10.26044/ecr2019/C-2065

DOI-Link:

https://dx.doi.org/10.26044/ecr2019/C-2065

Fig. 1: A Feature Pyramid Network used as nodule detector in the CADe system.

Fig. 2: Snapshot of a 3.4cm nodule on the right upper lobe detected by the system.

Fig. 3: A suspicious lobulated nodule detected by the system in the right lower lobe

Fig. 4: A suspicious part-solid nodule detected by the system in the right upper lobe

Methods and materials

Data preparation:

In this retrospective study, low-dose chest CTs were taken from the NLST dataset. 1245 CT scans were taken for training and 350 CT scans were taken for validation. Pathologically proven malignancy status of lung cancers was taken as ground-truth. Lung nodule annotations from 4 radiologists were taken from 888 CT scans from the publicly available LIDC-IDRI ^[3] dataset. CT scans with slice-thickness > 2.5mm were excluded to avoid partial-volume effect as recommended by Ginneken et al ^[4] and Setio et al ^[5].

Nodule detection is a volumetric detection task and hence all CT scans were resampled to isotropic voxel spacing of [1.0, 1.0, 1.0] mm in each direction to leverage the computational capacity of 3D convolutions and HU windowing was done from -1200 HU to 600 HU to visualize the lung fields effectively.

Training:

A deep learning system based on convolutional neural networks was trained to predict the malignancy status from CT scans of the chest. The deep learning system comprises of a nodule detector and a malignancy estimator. The nodule detection system was trained and validated to pick up pulmonary nodules >= 3mm on 554 CT scans from NLST and 888 CT scans from LIDC-IDRI. The malignancy estimator was trained on the 1245 CT scans and validated on 350 CT scans from NLST.

CADe (Nodule Detector):

The CADe system is an ensemble of 3 single-shot 3D Feature Pyramid Networks (FPN) ^[5][6] which is trained to detect lung nodules from the CT scans. The 3D FPN is built with a U-Net encoder-decoder architecture, composed of 3D convolutions, to maximize the effective receptive field and fuse multi-scale information.

Multi-scale information is essential for differentiating pulmonary nodules from vasculature present in the organs. The network takes in a 3D patch of size 128x128x128 as input and gives out 32x32x32x3x5 as output, with 3 anchor boxes of varying size limits for each network in the ensemble.
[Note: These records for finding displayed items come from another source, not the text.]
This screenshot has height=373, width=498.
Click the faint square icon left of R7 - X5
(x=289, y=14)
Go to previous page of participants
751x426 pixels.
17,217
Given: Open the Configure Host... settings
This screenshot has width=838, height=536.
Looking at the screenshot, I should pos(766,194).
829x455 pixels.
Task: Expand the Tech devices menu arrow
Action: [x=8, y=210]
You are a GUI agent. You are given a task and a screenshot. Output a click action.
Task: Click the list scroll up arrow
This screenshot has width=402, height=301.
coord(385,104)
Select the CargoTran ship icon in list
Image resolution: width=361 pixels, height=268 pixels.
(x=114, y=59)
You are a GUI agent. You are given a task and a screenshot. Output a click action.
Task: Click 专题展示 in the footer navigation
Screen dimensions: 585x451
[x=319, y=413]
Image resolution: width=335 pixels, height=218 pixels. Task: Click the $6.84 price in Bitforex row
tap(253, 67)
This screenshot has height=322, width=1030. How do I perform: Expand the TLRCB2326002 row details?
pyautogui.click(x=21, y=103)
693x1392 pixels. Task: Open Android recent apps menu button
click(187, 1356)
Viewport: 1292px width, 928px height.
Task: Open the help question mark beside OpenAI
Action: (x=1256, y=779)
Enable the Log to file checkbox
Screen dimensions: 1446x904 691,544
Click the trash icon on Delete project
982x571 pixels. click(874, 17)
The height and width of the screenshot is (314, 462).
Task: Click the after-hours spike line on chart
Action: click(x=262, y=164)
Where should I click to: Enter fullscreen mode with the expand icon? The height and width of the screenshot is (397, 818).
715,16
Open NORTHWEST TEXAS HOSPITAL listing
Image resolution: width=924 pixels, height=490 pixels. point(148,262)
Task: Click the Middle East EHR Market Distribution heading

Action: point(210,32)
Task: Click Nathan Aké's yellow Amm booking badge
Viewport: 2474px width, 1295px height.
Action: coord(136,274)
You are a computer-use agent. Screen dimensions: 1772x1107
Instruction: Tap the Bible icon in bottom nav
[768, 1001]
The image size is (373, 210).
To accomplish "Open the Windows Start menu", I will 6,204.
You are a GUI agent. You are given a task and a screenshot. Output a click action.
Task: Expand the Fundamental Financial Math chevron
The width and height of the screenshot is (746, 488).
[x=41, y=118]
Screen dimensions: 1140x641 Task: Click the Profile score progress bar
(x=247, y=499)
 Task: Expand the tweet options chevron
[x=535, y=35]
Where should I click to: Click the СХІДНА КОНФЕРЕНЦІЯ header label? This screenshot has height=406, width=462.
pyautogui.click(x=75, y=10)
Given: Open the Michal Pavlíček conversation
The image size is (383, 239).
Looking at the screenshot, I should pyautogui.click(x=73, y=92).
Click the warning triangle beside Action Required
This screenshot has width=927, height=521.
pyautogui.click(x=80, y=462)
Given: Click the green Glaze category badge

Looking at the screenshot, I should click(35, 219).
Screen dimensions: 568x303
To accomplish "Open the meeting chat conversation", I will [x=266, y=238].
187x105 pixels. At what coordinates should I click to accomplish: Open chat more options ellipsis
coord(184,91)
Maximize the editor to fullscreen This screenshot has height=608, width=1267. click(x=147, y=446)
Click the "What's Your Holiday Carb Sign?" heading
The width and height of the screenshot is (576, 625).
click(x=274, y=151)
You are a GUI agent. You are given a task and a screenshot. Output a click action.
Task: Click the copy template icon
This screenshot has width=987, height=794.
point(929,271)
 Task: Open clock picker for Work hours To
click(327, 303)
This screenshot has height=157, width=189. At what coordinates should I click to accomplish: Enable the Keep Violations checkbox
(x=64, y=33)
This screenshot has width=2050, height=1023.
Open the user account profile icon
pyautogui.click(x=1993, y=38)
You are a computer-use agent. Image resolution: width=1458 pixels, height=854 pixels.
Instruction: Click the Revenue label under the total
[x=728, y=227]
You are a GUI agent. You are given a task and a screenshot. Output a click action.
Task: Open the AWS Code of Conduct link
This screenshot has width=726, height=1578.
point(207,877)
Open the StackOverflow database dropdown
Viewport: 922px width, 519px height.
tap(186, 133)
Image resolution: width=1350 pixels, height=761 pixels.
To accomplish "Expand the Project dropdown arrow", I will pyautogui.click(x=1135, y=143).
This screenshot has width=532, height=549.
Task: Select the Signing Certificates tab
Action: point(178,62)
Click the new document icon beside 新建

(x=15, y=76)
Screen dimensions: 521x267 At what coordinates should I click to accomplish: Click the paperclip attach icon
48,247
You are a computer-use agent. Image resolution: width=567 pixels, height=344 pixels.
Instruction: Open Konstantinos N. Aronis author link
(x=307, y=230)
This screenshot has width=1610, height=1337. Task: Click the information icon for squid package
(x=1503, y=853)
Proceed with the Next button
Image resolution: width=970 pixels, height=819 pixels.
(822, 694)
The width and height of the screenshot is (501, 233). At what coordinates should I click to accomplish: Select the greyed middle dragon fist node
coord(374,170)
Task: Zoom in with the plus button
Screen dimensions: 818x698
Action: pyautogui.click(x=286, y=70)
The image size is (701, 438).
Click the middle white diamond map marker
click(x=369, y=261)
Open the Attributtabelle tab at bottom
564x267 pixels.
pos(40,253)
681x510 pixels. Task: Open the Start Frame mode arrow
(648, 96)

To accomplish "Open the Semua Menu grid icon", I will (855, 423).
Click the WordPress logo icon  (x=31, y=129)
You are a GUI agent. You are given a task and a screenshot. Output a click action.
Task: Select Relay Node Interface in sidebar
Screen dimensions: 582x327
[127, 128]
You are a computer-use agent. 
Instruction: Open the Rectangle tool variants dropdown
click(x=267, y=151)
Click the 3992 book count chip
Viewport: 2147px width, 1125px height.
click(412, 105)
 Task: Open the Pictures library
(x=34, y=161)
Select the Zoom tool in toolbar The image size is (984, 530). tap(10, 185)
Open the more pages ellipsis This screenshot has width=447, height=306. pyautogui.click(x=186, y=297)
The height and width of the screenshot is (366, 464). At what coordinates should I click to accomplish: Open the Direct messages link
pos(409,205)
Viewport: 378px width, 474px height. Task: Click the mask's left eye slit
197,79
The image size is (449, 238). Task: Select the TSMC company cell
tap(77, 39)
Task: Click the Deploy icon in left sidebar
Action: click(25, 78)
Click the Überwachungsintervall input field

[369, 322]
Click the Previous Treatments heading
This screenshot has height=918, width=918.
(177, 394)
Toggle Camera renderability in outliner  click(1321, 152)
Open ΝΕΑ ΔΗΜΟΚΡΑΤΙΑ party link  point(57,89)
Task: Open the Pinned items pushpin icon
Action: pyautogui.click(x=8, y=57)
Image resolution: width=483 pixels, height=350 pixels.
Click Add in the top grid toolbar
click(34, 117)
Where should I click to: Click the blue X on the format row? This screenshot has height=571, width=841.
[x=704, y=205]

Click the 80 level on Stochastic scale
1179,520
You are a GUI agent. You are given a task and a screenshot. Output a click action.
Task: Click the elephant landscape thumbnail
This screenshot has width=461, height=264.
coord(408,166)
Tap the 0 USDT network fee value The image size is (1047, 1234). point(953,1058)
During inference, the ensemble is rolled over the CT scan with 128x128x128 overlapping patches and the predicted bounding boxes are fused with non-maximum suppression to provide the final candidates for lung nodules.

The CADe system is trained on 711 CTs from LIDC-IDRI and 554 CTs from NLST with Adam optimizer and a learning rate of 0.0001, a weight decay of 0.0005 and a dropout of 0.5. Validation was done on 177 CTs from LIDC-IDRI. The data was augmented with nodules of different sizes to ensure training was not biased towards detecting small nodules.

CADx (Malignancy Estimator):

The CADx system is a leaky Noisy-OR gate ^[6] based on deep convolutional neural networks. The noisy-OR model operates on 96x96x96 patches from each detected nodule, fuses the information from each nodule and gives the probability of the patient being affected by lung cancer.

During training, top 5 nodule candidates, based on their nodule probabilities, are taken from the CADe system and fed to the noisy-OR model. A leakage probability is assigned to the CADx model during training to account for missed primary nodules/masses by the CADe system. The CADx model shares the same backbone as the CADe model with the convolutional layers sharing their weights to avoid over-fitting.

The CADx system was trained on 1245 CT scans and validated on 350 CT scans from NLST. During inference, all the detected nodules are considered to compute the overall malignancy risk at a scan-level.

Evaluation:

100 unseen low-dose CT scans from the validation set were chosen at random and predictions were generated from the deep learning system. Studies were randomized and presented to 4 thoracic radiologists with 2, 5, 8- and 15-years’ experience to characterize the chest CT scans. The radiologists were asked to assess the probability of malignancy in the scans on a Likert scale of 1 (highly unlikely) to 5 (highly suspicious). The ROC curves were analysed for the AI and the radiologists. Post-analysis, 4 CT scans without lung nodules but marked malignant in the NLST EMR were removed from the study.